• ACTIONS TO TAKE
1. In the book review, what is the name of the novel's narrator, and what does she do?
2. Decide whether each statement agrees with the book review: (a) The novel has a character who gets cancer. (b) The narrator's husband left her for a younger woman. (c) The book sells for $14. Answer yes or no for each, and quote the words of the review that decide it.
3. Pick up the book review after its last sentence and keep writing it.

• DOCUMENT TEXT
'''

There are two tropes to check off in order to know you've arrived in a "woman's" novel. The first, of course, is the Big C. Just when the characters are getting together, along comes Cancer, often of the breast or cervix, to make a martyr out of someone. Siri Hustveldt's "The Summer Without Men" (Picador, 182 pages, $14) is free of cancer, substituting a brief bout with mental illness, but comes up with a strong second trope, the W.O.W. (Wonderful Old Woman). Here it is personified in Abigail, 85, whose years of "happy-wappy" embroidery is only a cover for the real work cleverly concealed beneath -- exquisitely stitched scenarios of surrealistic menace, sexuality and satire.

While a valid metaphor for repression -- of creativity, sexuality, intelligence -- the idea itself is a bit "happy-wappy." The truth is that most people, women especially, keep their individuality covered even deeper, revealed not by a secret blossoming of the creative impulse but by a sharp corner on a polite smile, over-plucked eyebrows, the occasional martyred sigh.

The admiring audience for Abigail's crypto-subversive artwork has, herself, put a toe in the dark side: the narrator poet Mia Frederickson, who is summering in her hometown to heal from a psychotic break brought on by her husband's desertion for a younger woman. So far, so Oprah, but there's a vibrant book of essays trying to bust its way out of this predictable narrative.

Siri Hustveldt is no middle-aged chick-lit writer; she's an intelligent and lively thinker, and any phenomenon she illuminates glows with clarity. She's much better, and oddly more emotionally honest, when dealing with philosophy, literature and science than she is with issues that bedevil the adults and children her narrator encounters. Interspersed with the tale of Frederickson's healing summer are her musings on knowledge and sex. She describes how the two come together in the library, whose very dimness and maze of shelves suggest the hidden. What starts out as an anonymous Internet flame morphs into a lively discussion of Sartre and Camus, Kant and Kierkegaard, all direct, free of academic language and engaging.

'''

• RECORD EXCERPTS

'''

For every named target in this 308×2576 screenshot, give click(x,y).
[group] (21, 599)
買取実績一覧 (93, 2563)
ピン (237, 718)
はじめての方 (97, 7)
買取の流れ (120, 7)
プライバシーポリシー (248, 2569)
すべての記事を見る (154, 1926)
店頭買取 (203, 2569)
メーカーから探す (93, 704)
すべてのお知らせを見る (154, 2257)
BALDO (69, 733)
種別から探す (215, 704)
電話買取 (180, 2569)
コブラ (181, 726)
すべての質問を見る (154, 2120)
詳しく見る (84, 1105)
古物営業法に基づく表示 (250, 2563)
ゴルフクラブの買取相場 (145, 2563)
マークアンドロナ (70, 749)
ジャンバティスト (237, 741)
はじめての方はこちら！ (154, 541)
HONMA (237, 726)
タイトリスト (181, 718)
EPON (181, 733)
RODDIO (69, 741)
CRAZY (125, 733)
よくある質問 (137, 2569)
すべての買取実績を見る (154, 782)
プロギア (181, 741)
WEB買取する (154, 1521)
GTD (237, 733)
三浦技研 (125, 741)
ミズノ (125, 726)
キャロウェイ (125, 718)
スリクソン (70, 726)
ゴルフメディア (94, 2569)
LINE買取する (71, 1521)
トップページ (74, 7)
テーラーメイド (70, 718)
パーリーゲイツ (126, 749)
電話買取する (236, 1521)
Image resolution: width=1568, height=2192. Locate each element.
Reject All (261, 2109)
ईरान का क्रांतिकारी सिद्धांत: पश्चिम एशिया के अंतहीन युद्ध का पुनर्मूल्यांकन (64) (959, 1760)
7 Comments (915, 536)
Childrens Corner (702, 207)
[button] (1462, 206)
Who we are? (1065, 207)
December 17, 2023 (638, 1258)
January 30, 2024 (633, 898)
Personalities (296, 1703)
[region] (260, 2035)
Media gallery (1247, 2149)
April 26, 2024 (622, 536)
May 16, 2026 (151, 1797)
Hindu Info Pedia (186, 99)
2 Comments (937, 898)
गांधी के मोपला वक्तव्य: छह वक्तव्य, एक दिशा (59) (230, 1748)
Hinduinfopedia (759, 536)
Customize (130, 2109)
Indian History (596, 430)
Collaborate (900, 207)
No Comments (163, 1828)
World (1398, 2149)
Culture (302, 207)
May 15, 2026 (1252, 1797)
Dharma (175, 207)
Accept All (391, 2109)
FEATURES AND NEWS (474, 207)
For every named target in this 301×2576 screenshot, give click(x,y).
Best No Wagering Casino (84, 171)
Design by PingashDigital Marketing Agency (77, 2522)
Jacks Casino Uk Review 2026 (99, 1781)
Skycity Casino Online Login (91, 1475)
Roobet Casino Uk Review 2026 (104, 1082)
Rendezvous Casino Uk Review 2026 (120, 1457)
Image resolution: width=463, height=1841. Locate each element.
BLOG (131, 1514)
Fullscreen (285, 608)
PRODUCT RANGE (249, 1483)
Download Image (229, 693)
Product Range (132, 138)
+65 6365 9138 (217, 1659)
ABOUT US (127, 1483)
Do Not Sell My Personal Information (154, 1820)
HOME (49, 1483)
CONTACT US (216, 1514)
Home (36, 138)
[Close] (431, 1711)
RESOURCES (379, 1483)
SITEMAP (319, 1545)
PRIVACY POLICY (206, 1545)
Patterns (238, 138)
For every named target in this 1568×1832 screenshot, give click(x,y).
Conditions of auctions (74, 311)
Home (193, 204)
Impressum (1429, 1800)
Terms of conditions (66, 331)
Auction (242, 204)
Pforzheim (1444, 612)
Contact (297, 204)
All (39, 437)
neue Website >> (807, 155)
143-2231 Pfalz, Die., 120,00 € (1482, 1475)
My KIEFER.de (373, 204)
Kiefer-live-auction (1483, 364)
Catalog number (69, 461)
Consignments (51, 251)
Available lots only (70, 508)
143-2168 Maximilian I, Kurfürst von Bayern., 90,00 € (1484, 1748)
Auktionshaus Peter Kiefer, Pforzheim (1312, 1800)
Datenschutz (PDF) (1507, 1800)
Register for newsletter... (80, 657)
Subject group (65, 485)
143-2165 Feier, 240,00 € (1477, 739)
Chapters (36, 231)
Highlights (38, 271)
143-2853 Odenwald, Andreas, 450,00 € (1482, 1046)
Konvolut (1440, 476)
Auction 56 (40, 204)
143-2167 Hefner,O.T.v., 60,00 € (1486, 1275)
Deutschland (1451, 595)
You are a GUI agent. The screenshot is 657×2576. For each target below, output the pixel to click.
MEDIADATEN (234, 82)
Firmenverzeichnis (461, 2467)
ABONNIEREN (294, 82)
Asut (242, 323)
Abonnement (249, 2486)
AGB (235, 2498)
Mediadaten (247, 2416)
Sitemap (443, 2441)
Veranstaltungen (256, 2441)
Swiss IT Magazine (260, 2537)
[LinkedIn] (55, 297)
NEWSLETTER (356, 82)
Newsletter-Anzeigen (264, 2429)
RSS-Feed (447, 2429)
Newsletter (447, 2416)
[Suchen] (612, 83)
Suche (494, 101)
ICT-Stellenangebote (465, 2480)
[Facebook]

'''

• ANSWERS
1. Mia Frederickson, a poet.

2.
(a) No: "is free of cancer"
(b) Yes: "her husband's desertion for a younger woman"
(c) Yes: "$14"

3.
The problem, then, with Hustveldt's fifth novel lies not in its characters or prose, but in the narrative itself. It never transcends the expected. Frederickson has the usual valid doubts about her personal and professional life:

"My poems were ... a waste. ... I had read my way not to knowledge but into an inscrutable oblivion. ... I, not Boris, was to blame. ... Now, menopausal, abandoned, bereft and forgotten, I had nothing left." The problem is that these general adjectives aren't bolstered with specifics sharp enough to make us wince. Her husband is clearly on his way back to her, her daughter -- an actress named Daisy -- sends her concerned yet perky e-mails almost daily, the meanness she encounters in her home is too easily overcome and the "four swans" -- her mother's group of 80-year-old friends -- dispense sassy wisdom with every utterance.

None of this is bad, just ordinary. What's expected from a writer with Hustveldt's intellectual pedigree -- a person whose knowledge includes cognitive neuroscience and seemingly all of Western poetry -- is something tougher, challenging, original, something that dares to look at old patterns in a new, perhaps even disturbing, light.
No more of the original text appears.